When we began valuing sustainability, more people began to recycle. So as far as our culture
of humiliation goes, what we need is a cultural revolution. Public shaming
as a blood sport has to stop, and it's time for an intervention
on the internet and in our culture. The shift begins with something simple, but it's not easy. We need to return to a long-held
value of compassion, compassion and empathy. Online, we've got a compassion deficit, an empathy crisis. Researcher Brené Brown said, and I quote, "Shame can't survive empathy." Shame cannot survive empathy. I've seen some very dark days in my life. It was the compassion and empathy
from my family, friends, professionals and sometimes even strangers that saved me. Even empathy from one person
can make a difference. The theory of minority influence, proposed by social psychologist
Serge Moscovici, says that even in small numbers, when there's consistency over time, change can happen. In the online world,
we can foster minority influence by becoming upstanders. To become an upstander means
instead of bystander apathy, we can post a positive comment for someone
or report a bullying situation.

Trust me, compassionate comments
help abate the negativity. We can also counteract the culture
by supporting organizations that deal with these kinds of issues, like the Tyler Clementi
Foundation in the US; in the UK, there's Anti-Bullying Pro; and in Australia, there's PROJECT ROCKIT. We talk a lot about our right
to freedom of expression. But we need to talk more
about our responsibility to freedom of expression.

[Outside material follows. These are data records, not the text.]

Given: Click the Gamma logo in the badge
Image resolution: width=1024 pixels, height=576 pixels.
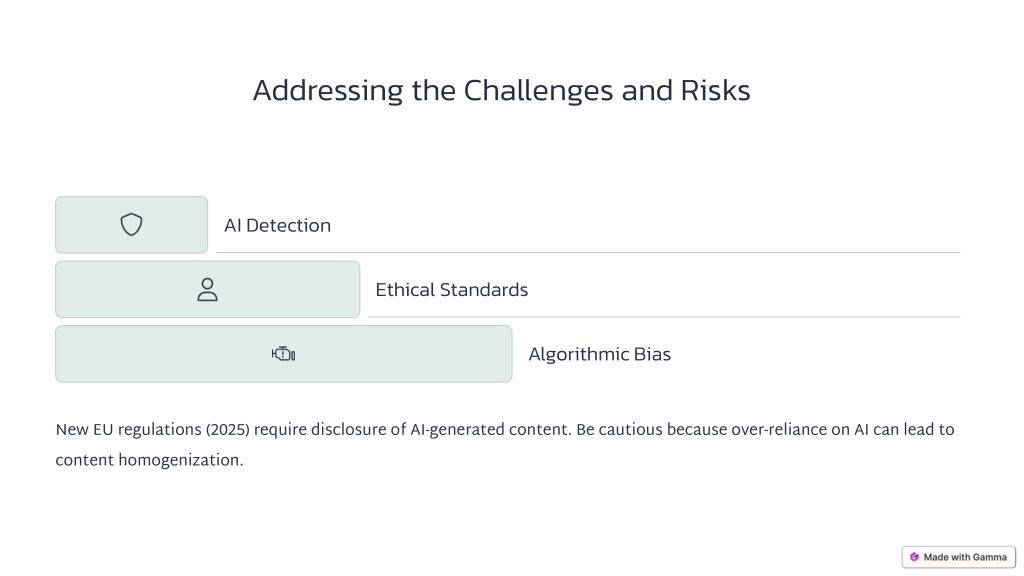Looking at the screenshot, I should [x=914, y=557].
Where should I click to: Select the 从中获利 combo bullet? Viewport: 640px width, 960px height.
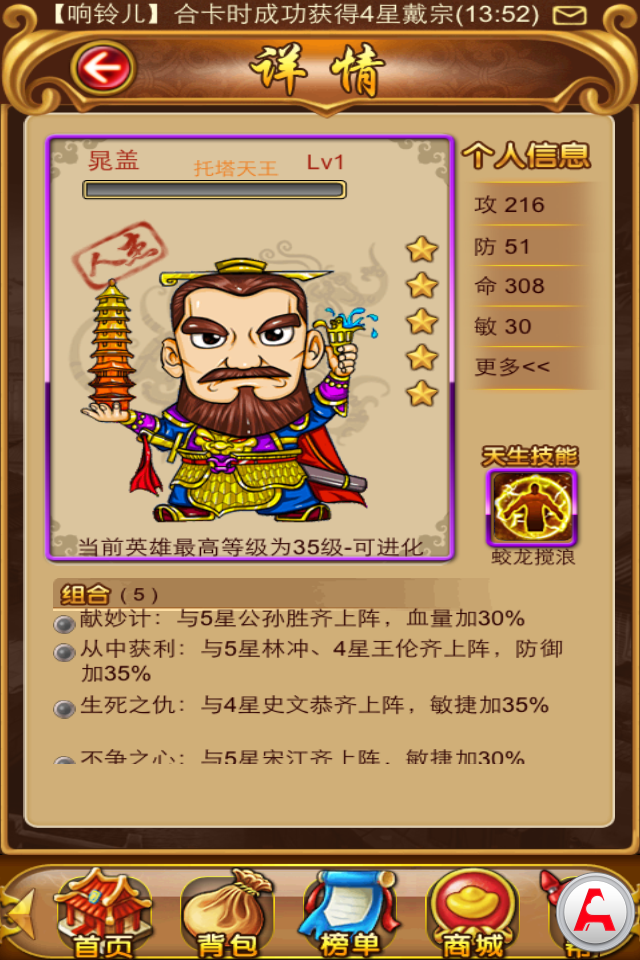tap(64, 652)
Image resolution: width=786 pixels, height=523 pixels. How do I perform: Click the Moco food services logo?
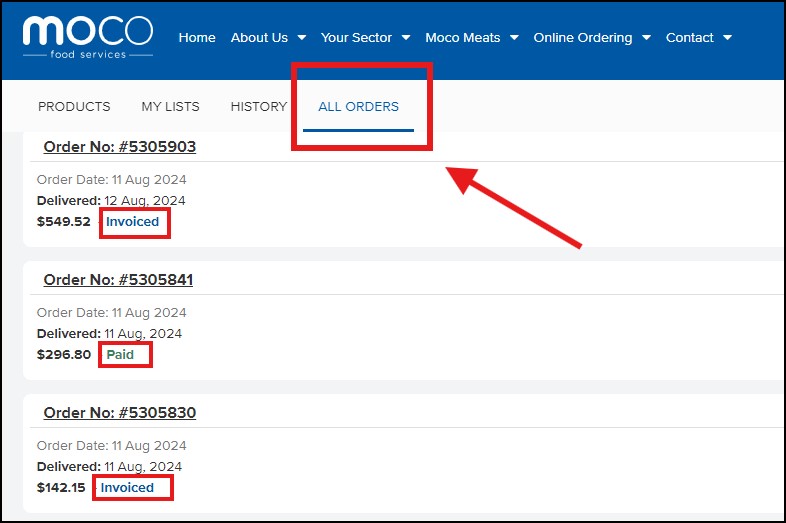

We all want to be heard, but let's acknowledge the difference
between speaking up with intention and speaking up for attention. The internet is
the superhighway for the id. But online, showing empathy
to others benefits us all and helps create a safer and better world. We need to communicate
online with compassion, consume news with compassion and click with compassion. Just imagine walking a mile
in someone else's headline. I'd like to end on a personal note. In the past nine months, the question I've been
asked the most is "Why?" Why now? Why was I sticking my head
above the parapet? You can read between the lines
in those questions, and the answer has nothing
to do with politics.

The top-note answer was and is
"Because it's time." Time to stop tiptoeing around my past, time to stop living a life of opprobrium and time to take back my narrative. It's also not just about saving myself. Anyone who is suffering from shame
and public humiliation needs to know one thing: You can survive it. I know it's hard. It may not be painless, quick or easy, but you can insist
on a different ending to your story. Have compassion for yourself. We all deserve compassion and to live both online and off
in a more compassionate world. Thank you for listening. (Applause and cheers).